Este 1 de diciembre debería ser diferente: no solo invocar a la memoria, por supuesto necesaria, pues son muchas las vidas que hemos perdido por esta negligencia de atender la epidemia. Pero en esta ocasión, necesitamos dar un salto cualitativo y asumir en serio los compromisos que tenemos como Estado y sociedad. Del Estado requerimos un sistema de salud más preventivo que curativo y ante todo humanizado, una acción que debe ser el hilo conductor del sistema desde el Ministerio hasta el puesto de salud más ambulatorio. La salud debe ser un derecho a vivir dignamente y acceder a todos los servicios necesarios, sin discriminación para ello, haciendo énfasis en que la sexualidad es un proyecto de vida libre y autónomo que no se debe estigmatizar sino garantizar. De la sociedad civil, es fundamental que rodeemos las organizaciones que diariamente desde lo comunitario acompañan la vida de las personas viviendo con VIH, poniendo fin a todos los espacios de expresiones verbales, simbólicas y físicas que perpetúen los estigmas y la discriminación en el movimiento LGBTIQ+. También debemos reconocer el error del olvido de las agendas del VIH y articular el potencial de incidencia con la virtud sistemática y sostenida del cuidado, activando como práctica de resistencia todo un ejercicio de juntanza local, nacional e internacional que nos permita con la presión social que nos caracteriza exigir una vacuna, no estigmatización, educación y acceso efectivo para una sexualidad libre.

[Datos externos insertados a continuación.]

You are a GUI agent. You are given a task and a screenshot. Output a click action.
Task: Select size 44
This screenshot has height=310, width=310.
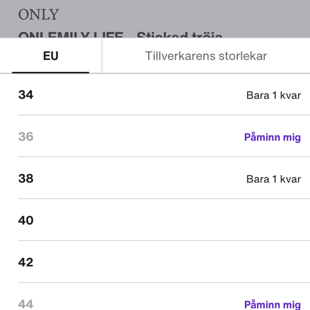pyautogui.click(x=26, y=304)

La primera buena práctica puede ser que de este 1 de diciembre salga el compromiso colectivo de universalizar la PREP (Pre-exposición) en Colombia, que no permite la réplica del virus si este ingresa al organismo, alternativa que pone hoy en las manos la ciencia mientras aparece la vacuna para prevenir el VIH. Este servicio debe activarse tanto para las personas que viven con VIH para poder controlar la expansión del virus, como para las personas que no están diagnósticas y necesitan acceso a este medicamento para evitar contraerlo. Este medicamento es sencillo, barato y con altísima efectividad comprobada para los grupos poblacionales más expuestos a la infección, que por ser los más vulnerables, requieren que esta sea un servicio gratuito de responsabilidad del Estado y de fácil acceso.